If doctors can detect the disease in its earliest stages, people can make healthy lifestyle choices and control "modifiable risk factors, such as high blood pressure, high cholesterol and diabetes," Isaacson said.
So how early can we see signs of cognitive decline?
To find out, the researchers examined tissues donated from the retinas and brains of 86 people with varying degrees of cognitive decline.
"Our study is the first to provide in-depth analyzes of the protein profiles and molecular, cellular, and structural effects of Alzheimer's disease in the human retina and how they correspond with changes in the brain and cognitive function," said study author Professor Maia Coronio-HaMaoui, a specialist in neurosurgery and biomedical sciences at Cedars. -Sinai in Los Angeles, in a press statement.

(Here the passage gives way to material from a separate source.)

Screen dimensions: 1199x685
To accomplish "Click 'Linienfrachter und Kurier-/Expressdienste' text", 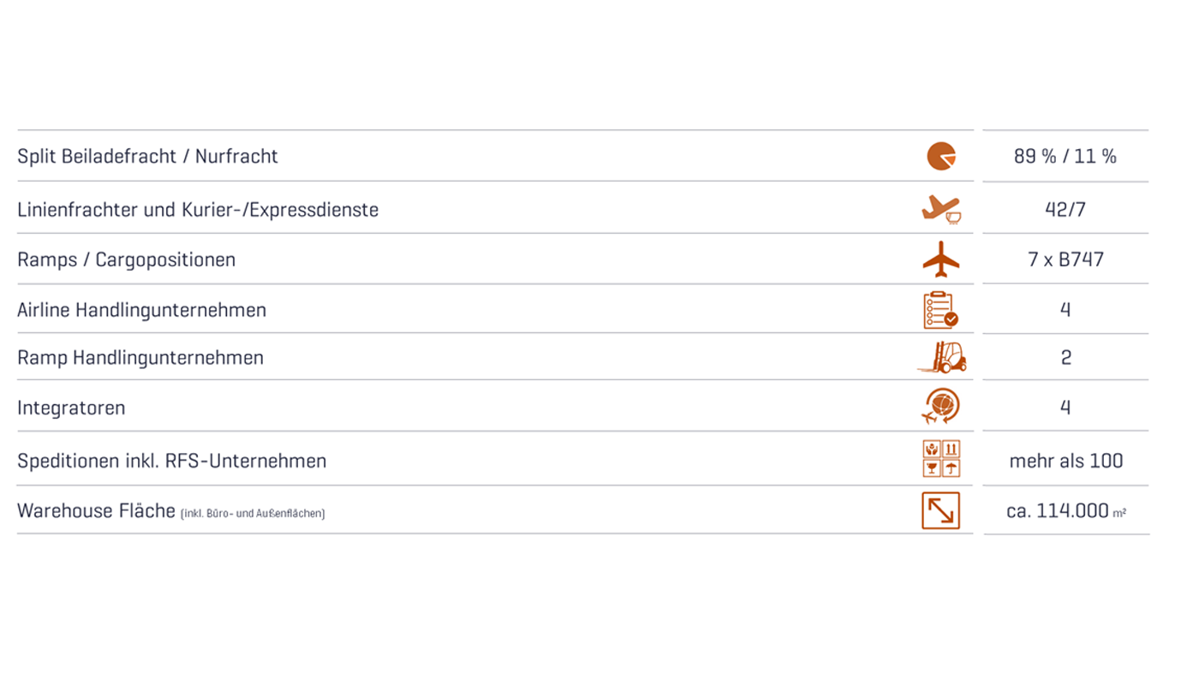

"These changes in the retina were correlated with changes in parts of the brain called the entorhinal and temporal cortices, which is actually a center for memory, navigation and time perception," Coronio-HaMaui said.
One look can reveal a lot.
like the eyes of an adult (photo: ShutterStock)
The researchers in the study collected retinal and brain tissue samples over 14 years from 86 human donors with Alzheimer's disease and mild cognitive impairment — the largest group of retinal samples ever studied, according to the authors.
The researchers then compared samples from donors with normal cognitive function to those with mild cognitive impairment and those with late-stage Alzheimer's disease.
"Earlier, more accurate"
The study, published in the journal Acta Neuropathologica, found significant increases in beta-amyloid, a key marker for Alzheimer's disease, among people with Alzheimer's and those with early cognitive decline.
In addition, microglial cells decreased by 80 percent in those with cognitive problems, the study found.
These cells are responsible for repairing and maintaining other cells, including clearing beta amyloid from the brain and retina.
Tissue degeneration and inflammation in cells in the far periphery of the retina were the biggest predictors of cognitive status, the study found.
"These findings may eventually lead to the development of imaging techniques that allow us to diagnose Alzheimer's disease, earlier and more accurately," said Isaacson, "and monitor its progress non-invasively by looking through the eye."